• **LISTED ENTRIES**:
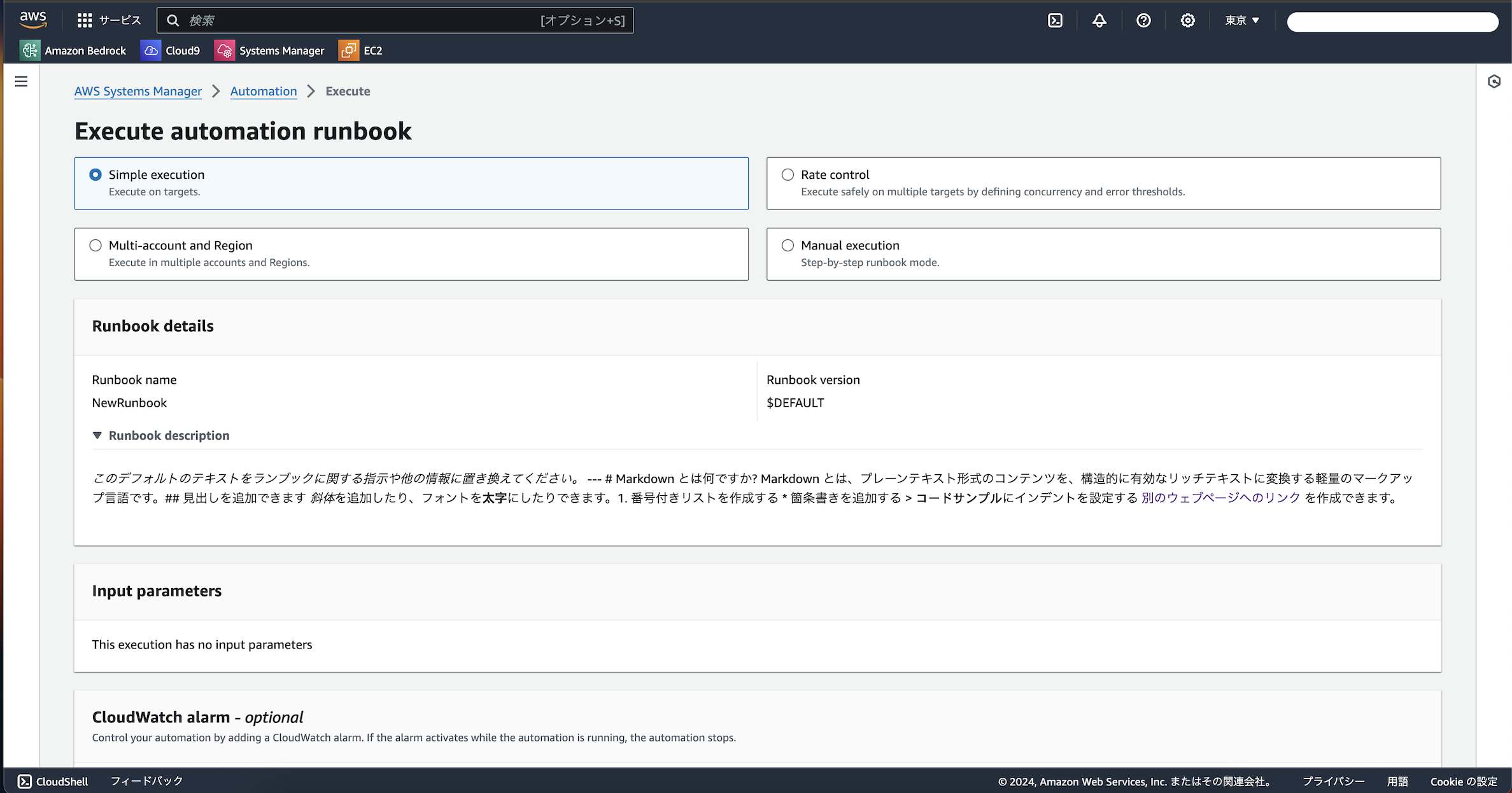
Task: Open CloudShell from the top toolbar
Action: tap(1056, 20)
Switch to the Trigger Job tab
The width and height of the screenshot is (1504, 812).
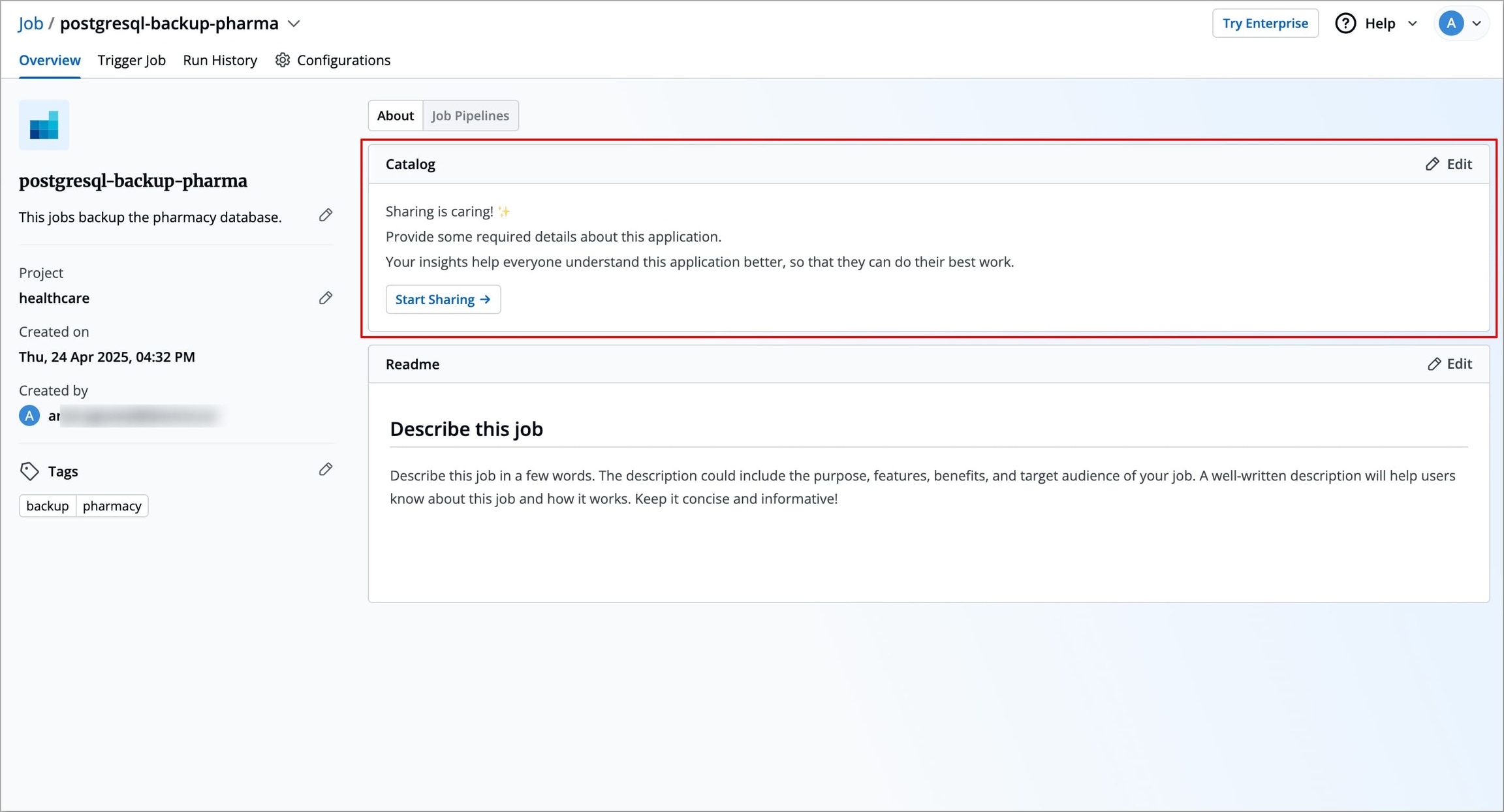point(131,60)
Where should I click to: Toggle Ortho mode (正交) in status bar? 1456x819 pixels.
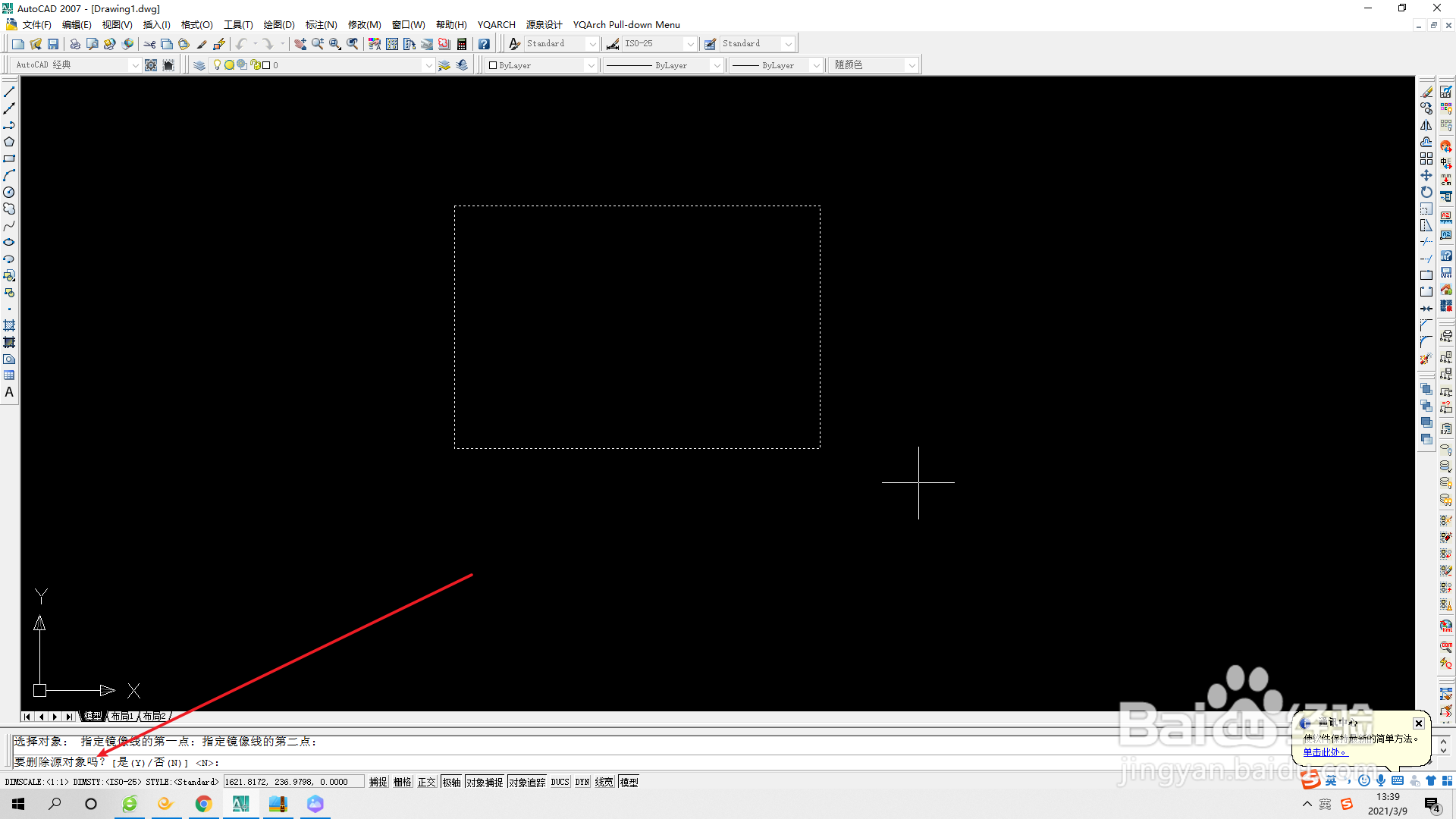(427, 782)

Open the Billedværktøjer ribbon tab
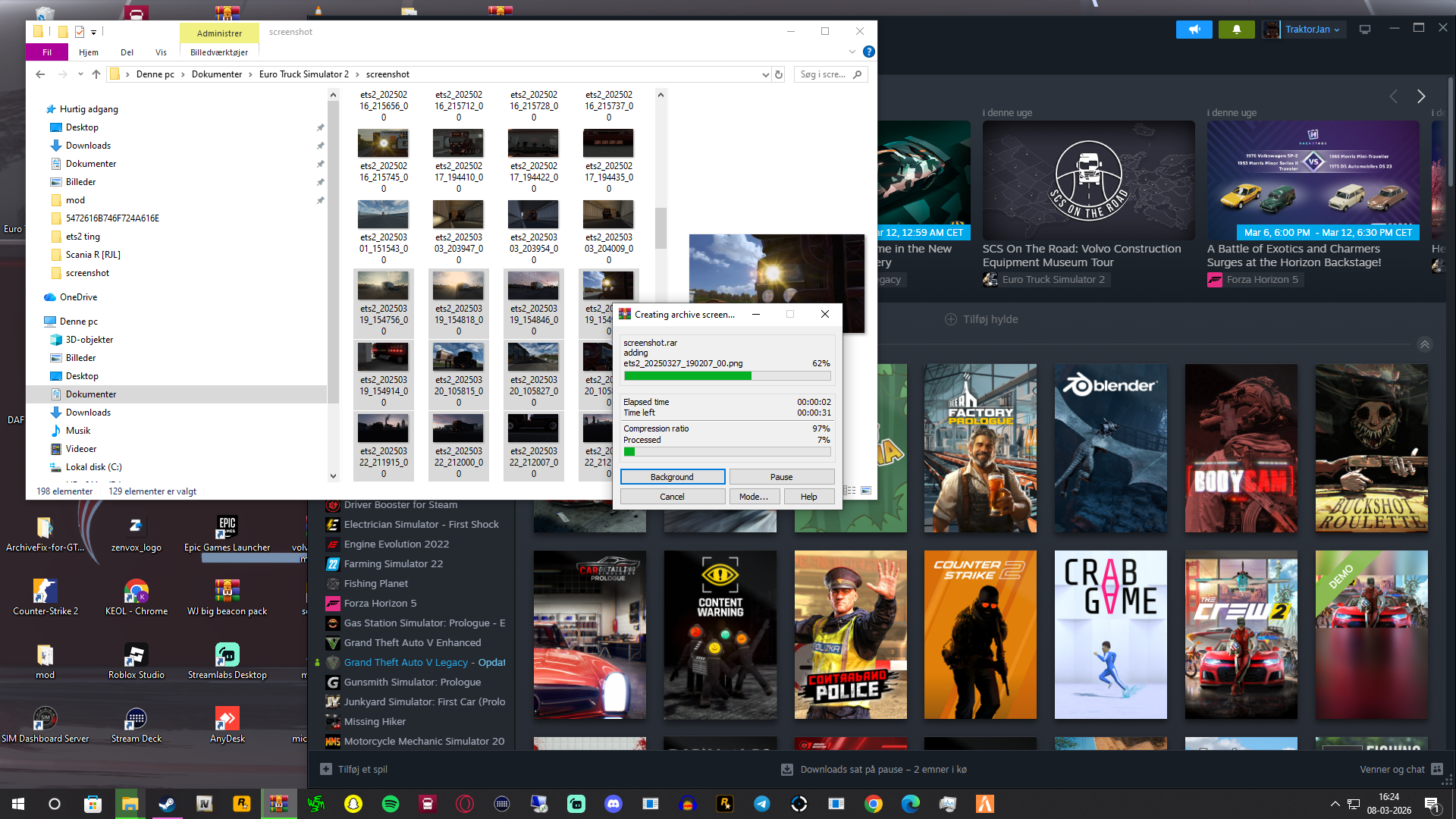219,52
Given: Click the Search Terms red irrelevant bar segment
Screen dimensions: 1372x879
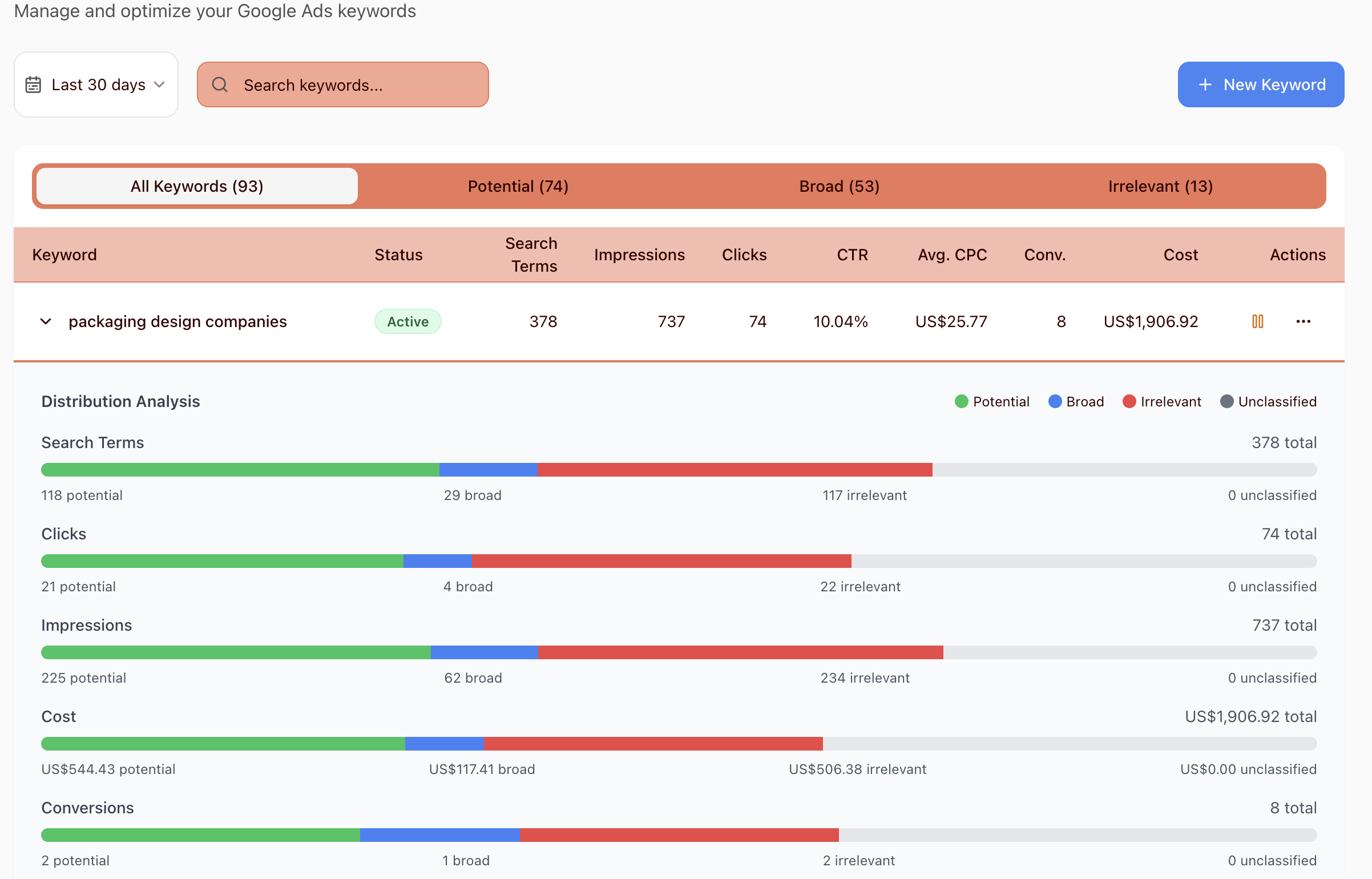Looking at the screenshot, I should [x=735, y=470].
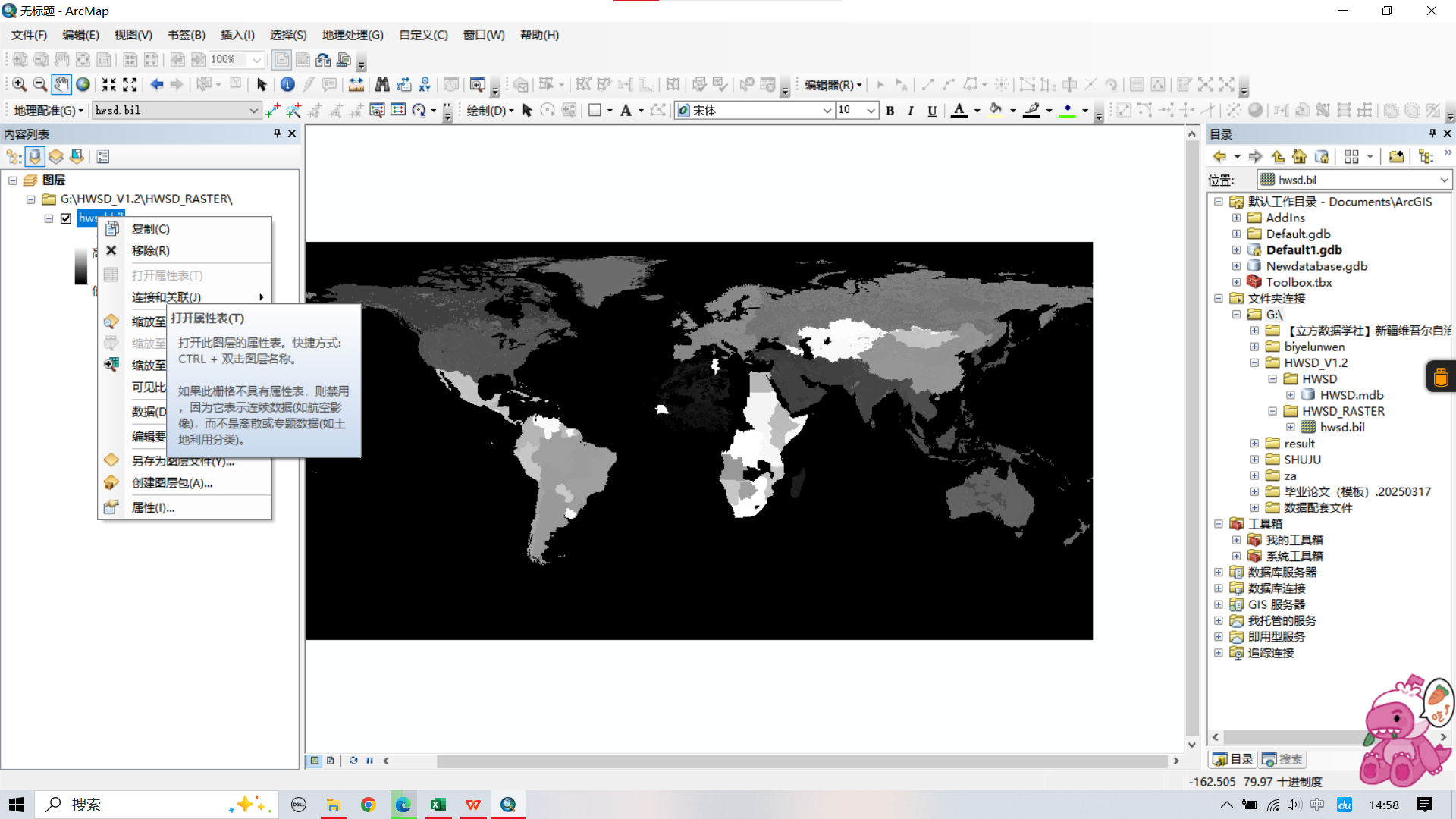Toggle bold text formatting

pos(890,111)
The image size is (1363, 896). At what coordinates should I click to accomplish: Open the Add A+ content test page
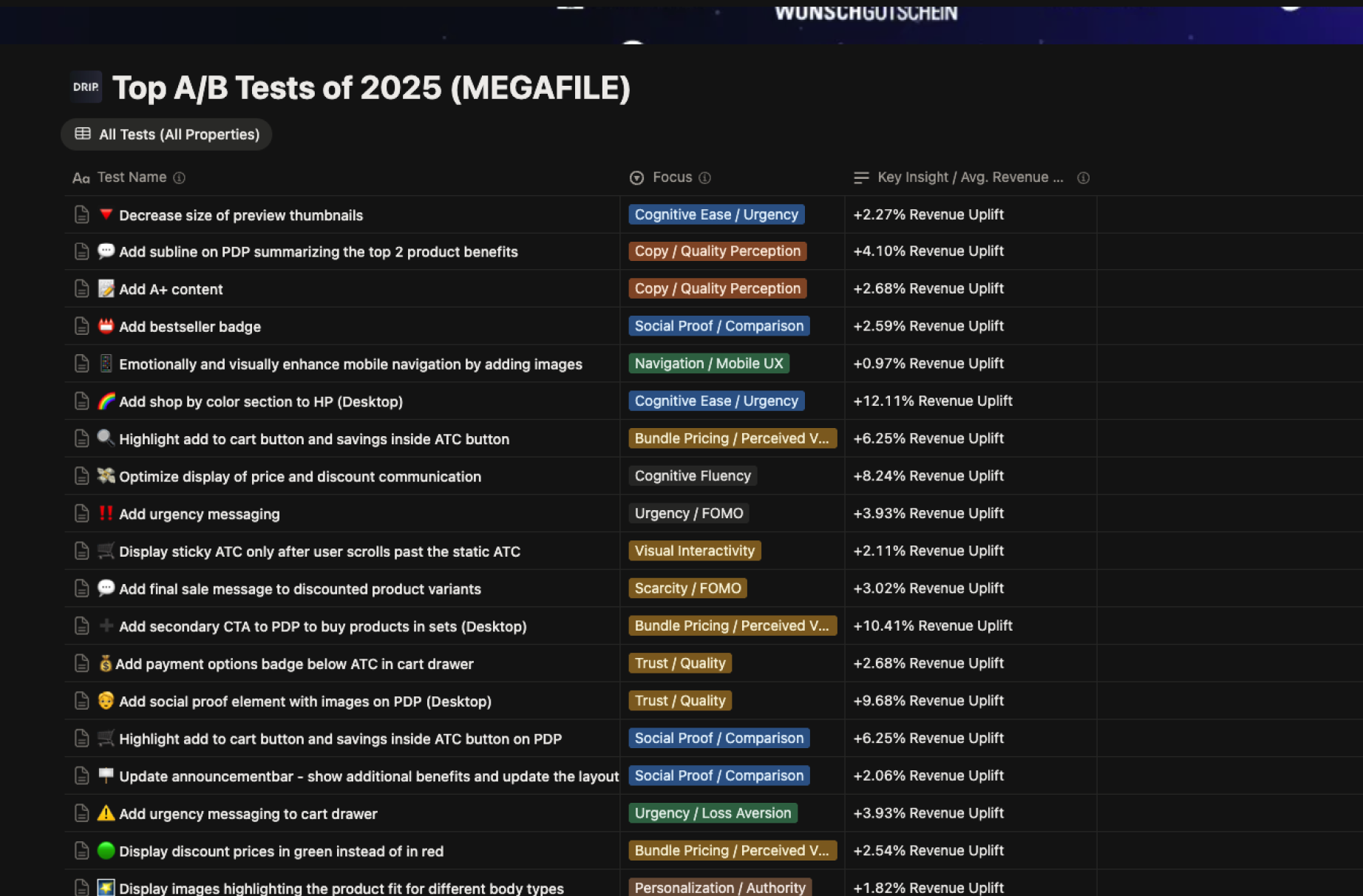click(171, 289)
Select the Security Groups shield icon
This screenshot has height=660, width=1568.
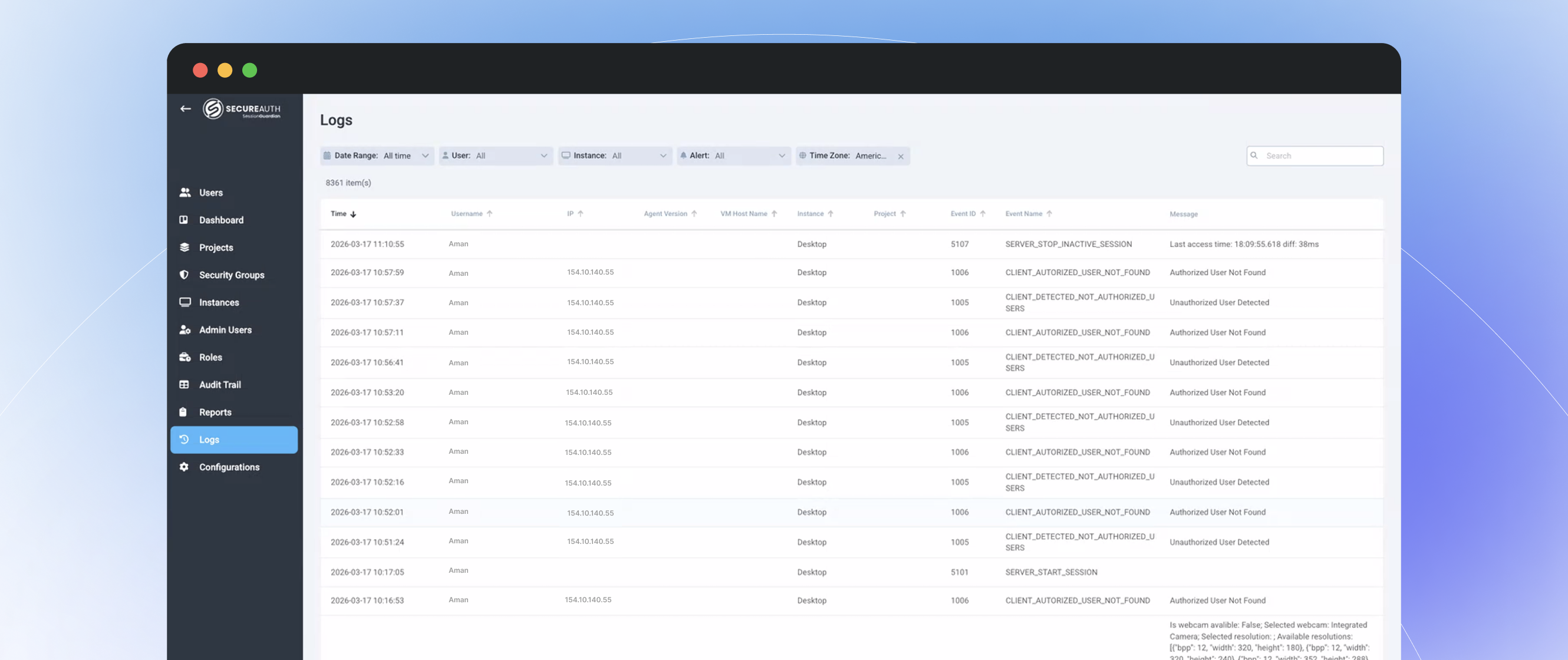tap(185, 275)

• **ACTIVITY**: From the line that contains "Switch to the Trigger Job tab" to the last line of the records above, copy each line exactly, both ends included, and leave the pictures out.

• **THE COMPLETED TASK**:
Switch to the Trigger Job tab
The width and height of the screenshot is (1504, 812).
point(131,60)
Where should I click to: Toggle Ortho mode (正交) in status bar? 1456x819 pixels.
(427, 782)

Open the Billedværktøjer ribbon tab
219,52
Given: Click the Search Terms red irrelevant bar segment
Screen dimensions: 1372x879
Looking at the screenshot, I should [x=735, y=470].
Toggle bold text formatting

pos(890,111)
The image size is (1363, 896). At what coordinates should I click to accomplish: Open the Add A+ content test page
click(171, 289)
Select the Security Groups shield icon
This screenshot has height=660, width=1568.
tap(185, 275)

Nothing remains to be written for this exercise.